→ **Problems to work on**
A – Answer these questions about the focal loss passage, one answer per line, labeled (i), (ii) and (iii).
(i) What problem is the deep learning model meant to handle?
(ii) What default value is given for the alpha parameter?
(iii) Along which axis is the mean of the loss computed?
B – Return the part of the focal loss passage from "Now trying to" to "1. - epsilon)", copied word for word.

→ **Given passage**
Now trying to implement a deep learning model to handle class imbalances.

https://www.tensorflow.org/api_docs/python/tf/keras/metrics

In [None]:
import tensorflow as tf
from tensorflow.keras import backend as K

def focal_loss(gamma=2.0, alpha=0.25):
    def focal_loss_fixed(y_true, y_pred):
        
        epsilon = K.epsilon()
        y_pred = K.clip(y_pred, epsilon, 1. - epsilon)
        cross_entropy_pos = -y_true * K.log(y_pred)
        cross_entropy_neg = -(1 - y_true) * K.log(1 - y_pred)
        loss = alpha * K.pow(1 - y_pred, gamma) * cross_entropy_pos + (1 - alpha) * K.pow(y_pred, gamma) * cross_entropy_neg
        return K.mean(loss, axis=-1)

→ **Data segment**
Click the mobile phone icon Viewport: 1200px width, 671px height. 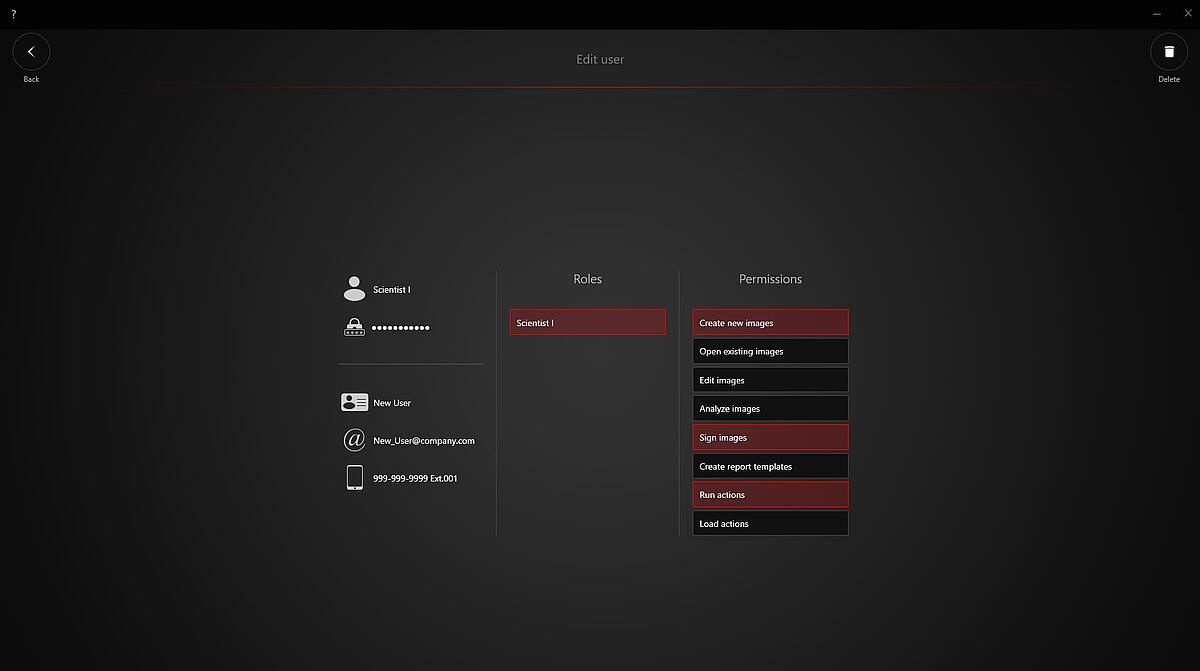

→ **Answers for the exercise**
A –
(i) Class imbalances.
(ii) 0.25
(iii) Axis -1.

B –
Now trying to implement a deep learning model to handle class imbalances.

https://www.tensorflow.org/api_docs/python/tf/keras/metrics

In [None]:
import tensorflow as tf
from tensorflow.keras import backend as K

def focal_loss(gamma=2.0, alpha=0.25):
    def focal_loss_fixed(y_true, y_pred):
        
        epsilon = K.epsilon()
        y_pred = K.clip(y_pred, epsilon, 1. - epsilon)